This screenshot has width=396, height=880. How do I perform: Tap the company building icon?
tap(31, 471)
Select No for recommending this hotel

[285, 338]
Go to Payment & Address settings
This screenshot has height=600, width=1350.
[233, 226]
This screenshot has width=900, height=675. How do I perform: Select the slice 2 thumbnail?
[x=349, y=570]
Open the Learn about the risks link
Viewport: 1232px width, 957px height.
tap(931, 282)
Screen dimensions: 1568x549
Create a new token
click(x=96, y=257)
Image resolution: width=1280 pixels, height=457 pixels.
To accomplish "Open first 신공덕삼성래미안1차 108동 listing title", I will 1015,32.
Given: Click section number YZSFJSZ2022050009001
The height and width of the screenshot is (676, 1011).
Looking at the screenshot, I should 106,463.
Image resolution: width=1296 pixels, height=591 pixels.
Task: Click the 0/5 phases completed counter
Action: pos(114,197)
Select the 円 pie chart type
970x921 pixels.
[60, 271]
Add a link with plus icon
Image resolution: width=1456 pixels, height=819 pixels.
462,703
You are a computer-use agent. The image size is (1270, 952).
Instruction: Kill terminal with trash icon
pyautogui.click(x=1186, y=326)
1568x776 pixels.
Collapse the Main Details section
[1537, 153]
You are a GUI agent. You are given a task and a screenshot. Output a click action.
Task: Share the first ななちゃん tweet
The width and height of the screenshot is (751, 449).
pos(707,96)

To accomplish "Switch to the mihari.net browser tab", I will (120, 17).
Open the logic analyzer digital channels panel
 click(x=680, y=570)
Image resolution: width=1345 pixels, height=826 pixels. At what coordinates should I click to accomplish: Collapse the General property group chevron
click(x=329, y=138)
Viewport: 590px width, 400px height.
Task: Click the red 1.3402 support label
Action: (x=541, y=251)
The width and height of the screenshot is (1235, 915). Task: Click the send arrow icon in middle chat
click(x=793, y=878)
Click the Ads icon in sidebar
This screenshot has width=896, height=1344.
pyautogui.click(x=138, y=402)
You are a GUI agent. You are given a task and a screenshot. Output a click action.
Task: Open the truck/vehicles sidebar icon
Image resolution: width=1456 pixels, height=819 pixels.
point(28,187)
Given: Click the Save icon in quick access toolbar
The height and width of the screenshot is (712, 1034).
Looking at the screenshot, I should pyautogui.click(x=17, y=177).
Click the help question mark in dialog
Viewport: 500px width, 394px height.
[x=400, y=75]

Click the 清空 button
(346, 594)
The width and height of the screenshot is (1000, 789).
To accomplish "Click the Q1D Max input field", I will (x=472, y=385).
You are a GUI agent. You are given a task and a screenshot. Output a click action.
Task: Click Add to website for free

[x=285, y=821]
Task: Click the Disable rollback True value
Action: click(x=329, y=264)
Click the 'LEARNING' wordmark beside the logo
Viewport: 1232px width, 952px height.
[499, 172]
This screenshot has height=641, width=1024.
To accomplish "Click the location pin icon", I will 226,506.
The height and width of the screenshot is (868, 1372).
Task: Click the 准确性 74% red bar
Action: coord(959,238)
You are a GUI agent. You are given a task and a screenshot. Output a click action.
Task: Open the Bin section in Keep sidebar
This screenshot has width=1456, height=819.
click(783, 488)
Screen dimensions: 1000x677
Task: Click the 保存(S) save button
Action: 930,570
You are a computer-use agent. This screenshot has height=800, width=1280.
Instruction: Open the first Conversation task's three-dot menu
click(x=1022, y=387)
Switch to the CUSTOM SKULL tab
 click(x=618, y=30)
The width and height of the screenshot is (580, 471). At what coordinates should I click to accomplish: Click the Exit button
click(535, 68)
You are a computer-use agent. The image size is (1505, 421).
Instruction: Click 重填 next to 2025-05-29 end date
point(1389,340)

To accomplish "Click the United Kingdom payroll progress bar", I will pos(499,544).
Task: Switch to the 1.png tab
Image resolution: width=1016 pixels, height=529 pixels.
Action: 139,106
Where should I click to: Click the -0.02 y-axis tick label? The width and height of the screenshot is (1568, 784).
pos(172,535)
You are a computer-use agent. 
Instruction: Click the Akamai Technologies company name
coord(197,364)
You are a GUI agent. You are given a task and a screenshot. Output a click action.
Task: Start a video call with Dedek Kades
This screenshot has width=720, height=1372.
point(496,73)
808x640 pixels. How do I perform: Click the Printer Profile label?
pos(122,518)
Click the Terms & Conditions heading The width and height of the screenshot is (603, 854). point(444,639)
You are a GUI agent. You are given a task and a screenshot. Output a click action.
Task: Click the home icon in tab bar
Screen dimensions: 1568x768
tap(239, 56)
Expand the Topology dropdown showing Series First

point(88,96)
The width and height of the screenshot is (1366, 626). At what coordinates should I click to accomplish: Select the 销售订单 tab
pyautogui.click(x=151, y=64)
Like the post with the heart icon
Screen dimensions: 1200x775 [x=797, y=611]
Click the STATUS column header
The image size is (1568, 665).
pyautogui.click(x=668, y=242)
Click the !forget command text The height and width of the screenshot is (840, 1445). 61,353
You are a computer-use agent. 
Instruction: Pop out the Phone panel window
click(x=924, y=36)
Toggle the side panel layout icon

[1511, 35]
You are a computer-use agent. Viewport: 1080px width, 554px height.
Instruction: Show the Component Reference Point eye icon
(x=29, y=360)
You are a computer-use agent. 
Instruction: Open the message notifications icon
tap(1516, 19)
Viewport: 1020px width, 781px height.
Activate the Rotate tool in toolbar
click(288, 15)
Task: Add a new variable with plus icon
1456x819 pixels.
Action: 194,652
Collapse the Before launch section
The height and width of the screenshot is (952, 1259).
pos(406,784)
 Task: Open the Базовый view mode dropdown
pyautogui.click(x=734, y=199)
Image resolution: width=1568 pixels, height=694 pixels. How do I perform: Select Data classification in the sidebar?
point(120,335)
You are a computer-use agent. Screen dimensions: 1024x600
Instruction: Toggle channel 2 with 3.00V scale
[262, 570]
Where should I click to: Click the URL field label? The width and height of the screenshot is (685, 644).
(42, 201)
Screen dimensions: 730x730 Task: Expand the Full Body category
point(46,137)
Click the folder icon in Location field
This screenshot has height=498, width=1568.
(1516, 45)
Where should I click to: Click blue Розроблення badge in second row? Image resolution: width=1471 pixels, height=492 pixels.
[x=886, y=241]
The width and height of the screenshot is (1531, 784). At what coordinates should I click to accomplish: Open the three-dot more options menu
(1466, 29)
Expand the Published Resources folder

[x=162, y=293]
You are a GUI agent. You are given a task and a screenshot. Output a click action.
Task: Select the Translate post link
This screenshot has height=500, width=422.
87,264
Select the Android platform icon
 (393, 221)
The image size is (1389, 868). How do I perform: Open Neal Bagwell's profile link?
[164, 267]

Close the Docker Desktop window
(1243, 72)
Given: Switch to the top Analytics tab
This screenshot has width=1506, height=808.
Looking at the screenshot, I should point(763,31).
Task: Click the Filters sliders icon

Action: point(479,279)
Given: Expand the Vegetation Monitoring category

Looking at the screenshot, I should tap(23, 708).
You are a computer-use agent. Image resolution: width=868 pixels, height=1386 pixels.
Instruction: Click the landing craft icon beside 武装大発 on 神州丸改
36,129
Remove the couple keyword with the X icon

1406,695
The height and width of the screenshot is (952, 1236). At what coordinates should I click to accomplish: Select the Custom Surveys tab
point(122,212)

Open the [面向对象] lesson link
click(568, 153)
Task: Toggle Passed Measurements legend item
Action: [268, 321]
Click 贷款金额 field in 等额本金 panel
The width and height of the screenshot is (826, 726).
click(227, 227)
· · · · · · ·
> _Written task_: Update the entries above by changing every "Instruction" to "Command" and leaving all other text unchanged.

> _Full answer_:
This screenshot has width=396, height=880. How do I perform: Tap the company building icon?
tap(31, 471)
Select No for recommending this hotel

[285, 338]
Go to Payment & Address settings
This screenshot has height=600, width=1350.
[233, 226]
This screenshot has width=900, height=675. How do I perform: Select the slice 2 thumbnail?
[x=349, y=570]
Open the Learn about the risks link
Viewport: 1232px width, 957px height.
tap(931, 282)
Screen dimensions: 1568x549
Create a new token
click(x=96, y=257)
Image resolution: width=1280 pixels, height=457 pixels.
To accomplish "Open first 신공덕삼성래미안1차 108동 listing title", I will 1015,32.
Given: Click section number YZSFJSZ2022050009001
The height and width of the screenshot is (676, 1011).
Looking at the screenshot, I should 106,463.
Image resolution: width=1296 pixels, height=591 pixels.
Task: Click the 0/5 phases completed counter
Action: pos(114,197)
Select the 円 pie chart type
970x921 pixels.
[60, 271]
Add a link with plus icon
Image resolution: width=1456 pixels, height=819 pixels.
462,703
You are a computer-use agent. The image size is (1270, 952).
Command: Kill terminal with trash icon
pyautogui.click(x=1186, y=326)
1568x776 pixels.
Collapse the Main Details section
[1537, 153]
You are a GUI agent. You are given a task and a screenshot. Output a click action.
Task: Share the first ななちゃん tweet
The width and height of the screenshot is (751, 449).
pos(707,96)

To accomplish "Switch to the mihari.net browser tab", I will (120, 17).
Open the logic analyzer digital channels panel
 click(x=680, y=570)
Image resolution: width=1345 pixels, height=826 pixels. At what coordinates should I click to accomplish: Collapse the General property group chevron
click(x=329, y=138)
Viewport: 590px width, 400px height.
Task: Click the red 1.3402 support label
Action: (x=541, y=251)
The width and height of the screenshot is (1235, 915). Task: Click the send arrow icon in middle chat
click(x=793, y=878)
Click the Ads icon in sidebar
This screenshot has width=896, height=1344.
pyautogui.click(x=138, y=402)
You are a GUI agent. You are given a task and a screenshot. Output a click action.
Task: Open the truck/vehicles sidebar icon
Image resolution: width=1456 pixels, height=819 pixels.
point(28,187)
Given: Click the Save icon in quick access toolbar
The height and width of the screenshot is (712, 1034).
Looking at the screenshot, I should pyautogui.click(x=17, y=177).
Click the help question mark in dialog
Viewport: 500px width, 394px height.
[x=400, y=75]

Click the 清空 button
(346, 594)
The width and height of the screenshot is (1000, 789).
To accomplish "Click the Q1D Max input field", I will (x=472, y=385).
You are a GUI agent. You are given a task and a screenshot. Output a click action.
Task: Click Add to website for free

[x=285, y=821]
Task: Click the Disable rollback True value
Action: click(x=329, y=264)
Click the 'LEARNING' wordmark beside the logo
Viewport: 1232px width, 952px height.
[499, 172]
This screenshot has height=641, width=1024.
To accomplish "Click the location pin icon", I will 226,506.
The height and width of the screenshot is (868, 1372).
Task: Click the 准确性 74% red bar
Action: coord(959,238)
You are a GUI agent. You are given a task and a screenshot. Output a click action.
Task: Open the Bin section in Keep sidebar
This screenshot has width=1456, height=819.
click(783, 488)
Screen dimensions: 1000x677
Task: Click the 保存(S) save button
Action: 930,570
You are a computer-use agent. This screenshot has height=800, width=1280.
Command: Open the first Conversation task's three-dot menu
click(x=1022, y=387)
Switch to the CUSTOM SKULL tab
 click(x=618, y=30)
The width and height of the screenshot is (580, 471). At what coordinates should I click to accomplish: Click the Exit button
click(535, 68)
You are a computer-use agent. The image size is (1505, 421).
Command: Click 重填 next to 2025-05-29 end date
point(1389,340)

To accomplish "Click the United Kingdom payroll progress bar", I will pos(499,544).
Task: Switch to the 1.png tab
Image resolution: width=1016 pixels, height=529 pixels.
Action: 139,106
Where should I click to: Click the -0.02 y-axis tick label? The width and height of the screenshot is (1568, 784).
pos(172,535)
You are a computer-use agent. 
Command: Click the Akamai Technologies company name
coord(197,364)
You are a GUI agent. You are given a task and a screenshot. Output a click action.
Task: Start a video call with Dedek Kades
This screenshot has width=720, height=1372.
point(496,73)
808x640 pixels. How do I perform: Click the Printer Profile label?
pos(122,518)
Click the Terms & Conditions heading The width and height of the screenshot is (603, 854). point(444,639)
You are a GUI agent. You are given a task and a screenshot. Output a click action.
Task: Click the home icon in tab bar
Screen dimensions: 1568x768
tap(239, 56)
Expand the Topology dropdown showing Series First

point(88,96)
The width and height of the screenshot is (1366, 626). At what coordinates should I click to accomplish: Select the 销售订单 tab
pyautogui.click(x=151, y=64)
Like the post with the heart icon
Screen dimensions: 1200x775 [x=797, y=611]
Click the STATUS column header
The image size is (1568, 665).
pyautogui.click(x=668, y=242)
Click the !forget command text The height and width of the screenshot is (840, 1445). 61,353
You are a computer-use agent. 
Command: Pop out the Phone panel window
click(x=924, y=36)
Toggle the side panel layout icon

[1511, 35]
You are a computer-use agent. Viewport: 1080px width, 554px height.
Command: Show the Component Reference Point eye icon
(x=29, y=360)
You are a computer-use agent. 
Command: Open the message notifications icon
tap(1516, 19)
Viewport: 1020px width, 781px height.
Activate the Rotate tool in toolbar
click(288, 15)
Task: Add a new variable with plus icon
1456x819 pixels.
Action: 194,652
Collapse the Before launch section
The height and width of the screenshot is (952, 1259).
pos(406,784)
 Task: Open the Базовый view mode dropdown
pyautogui.click(x=734, y=199)
Image resolution: width=1568 pixels, height=694 pixels. How do I perform: Select Data classification in the sidebar?
point(120,335)
You are a computer-use agent. Screen dimensions: 1024x600
Command: Toggle channel 2 with 3.00V scale
[262, 570]
Where should I click to: Click the URL field label? The width and height of the screenshot is (685, 644).
(42, 201)
Screen dimensions: 730x730 Task: Expand the Full Body category
point(46,137)
Click the folder icon in Location field
This screenshot has height=498, width=1568.
(1516, 45)
Where should I click to: Click blue Розроблення badge in second row? Image resolution: width=1471 pixels, height=492 pixels.
[x=886, y=241]
The width and height of the screenshot is (1531, 784). At what coordinates should I click to accomplish: Open the three-dot more options menu
(1466, 29)
Expand the Published Resources folder

[x=162, y=293]
You are a GUI agent. You are given a task and a screenshot. Output a click action.
Task: Select the Translate post link
This screenshot has height=500, width=422.
87,264
Select the Android platform icon
 (393, 221)
The image size is (1389, 868). How do I perform: Open Neal Bagwell's profile link?
[164, 267]

Close the Docker Desktop window
(1243, 72)
Given: Switch to the top Analytics tab
This screenshot has width=1506, height=808.
Looking at the screenshot, I should point(763,31).
Task: Click the Filters sliders icon

Action: point(479,279)
Given: Expand the Vegetation Monitoring category

Looking at the screenshot, I should tap(23, 708).
You are a computer-use agent. Image resolution: width=868 pixels, height=1386 pixels.
Command: Click the landing craft icon beside 武装大発 on 神州丸改
36,129
Remove the couple keyword with the X icon

1406,695
The height and width of the screenshot is (952, 1236). At what coordinates should I click to accomplish: Select the Custom Surveys tab
point(122,212)

Open the [面向对象] lesson link
click(568, 153)
Task: Toggle Passed Measurements legend item
Action: [268, 321]
Click 贷款金额 field in 等额本金 panel
The width and height of the screenshot is (826, 726).
click(227, 227)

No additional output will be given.